Promener mon chien sans laisse en forêt : je peux ou je ne peux pas ?
Vous êtes en forêt, accompagné de votre animal de compagnie préféré - le chien bien sûr - et naturellement, vous voulez lui enlever sa laisse pour qu'il puisse gambader partout ? Attention danger ! Pas pour lui, ni pour vous, mais pour les animaux de la forêt, oui. Ce réflexe peut en effet avoir des conséquences très lourdes, parfois même irréversibles, sur les mammifères et les oiseaux qui vivent dans les bois.
En effet, la forêt accueille une faune sauvage très variée, parmi laquelle de nombreuses espèces classées sur la liste rouge des espèces protégées en France. Respecter leur tranquillité, c'est assurer leur survie, leur reproduction et l'équilibre des écosystèmes forestiers.
Les règles à suivre
Tout au long de l'année, les chiens doivent impérativement rester sous la surveillance de leur maître et ne pas s'éloigner à plus de 100 mètres. Au printemps, la règlementation se durcit : du 15 avril au 30 juin de chaque année, un arrêté ministériel impose aux propriétaires canins de tenir leurs animaux en laisse en dehors des allées forestières.

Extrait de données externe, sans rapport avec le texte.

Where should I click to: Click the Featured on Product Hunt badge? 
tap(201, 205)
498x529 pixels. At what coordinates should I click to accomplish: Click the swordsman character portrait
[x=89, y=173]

L'allée forestière se comprend au sens large comme les routes, chemins ou sentiers forestiers, notamment les GR, mais aussi tous les chemins de promenade. En revanche, les cloisonnements forestiers, les pare-feu et les limites de parcelles ne sont pas considérés comme des chemins.

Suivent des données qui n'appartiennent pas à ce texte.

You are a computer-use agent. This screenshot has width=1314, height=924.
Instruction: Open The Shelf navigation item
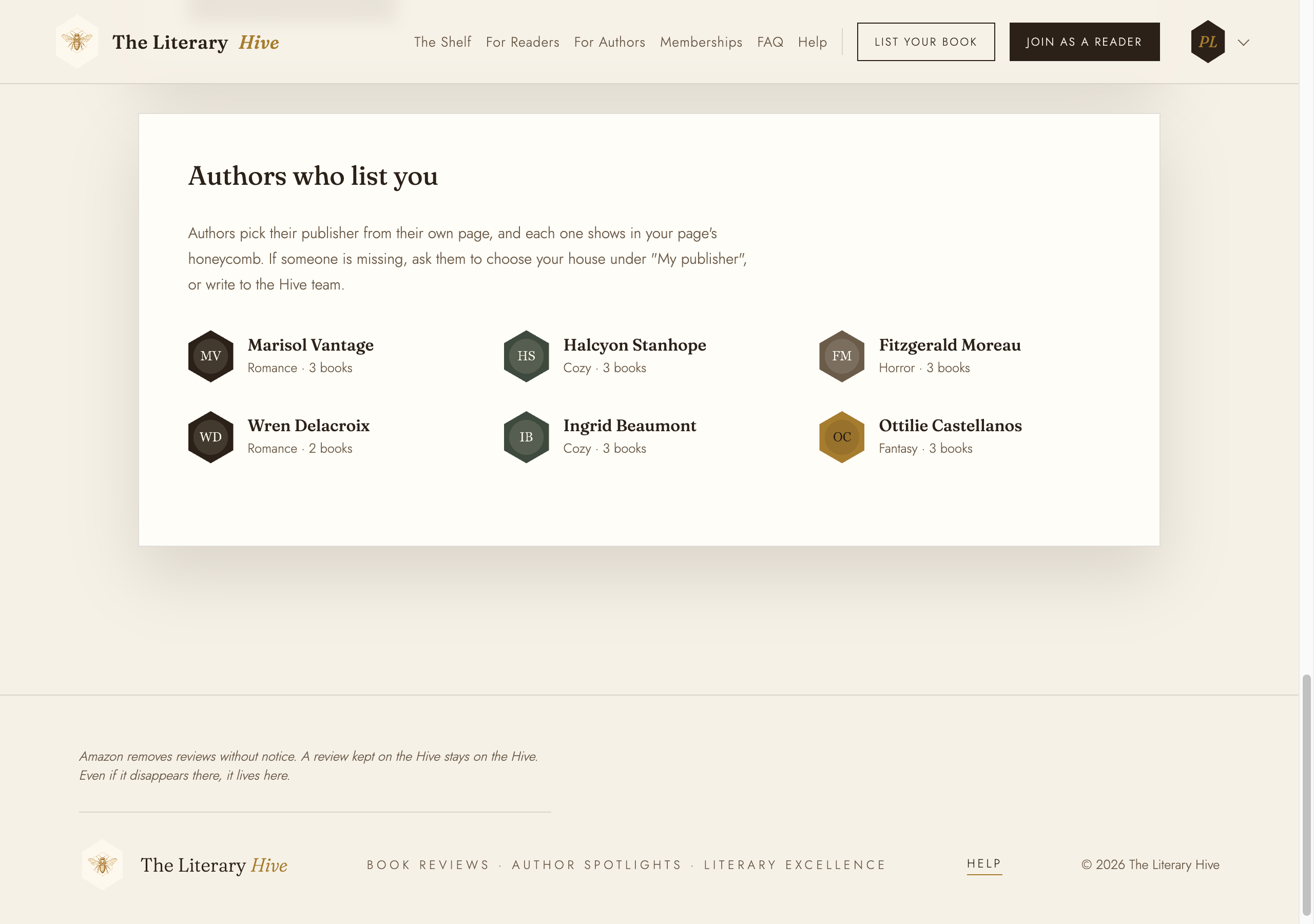pos(442,42)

Pourquoi de telles dispositions
C'est à cette période précise que débute la mise à bas des mammifères et la nidification des oiseaux. Dotés d'un flair extrêmement affuté, les chiens pourraient facilement repérer les nouveaux nés en forêt et les oiseaux qui nichent au sol dans les espaces ouverts (landes et friches).
Par leur simple présence, ils pourraient déranger et stresser les animaux forestiers particulièrement sensibles pendant cette période et ainsi, mettre en péril leurs reproductions.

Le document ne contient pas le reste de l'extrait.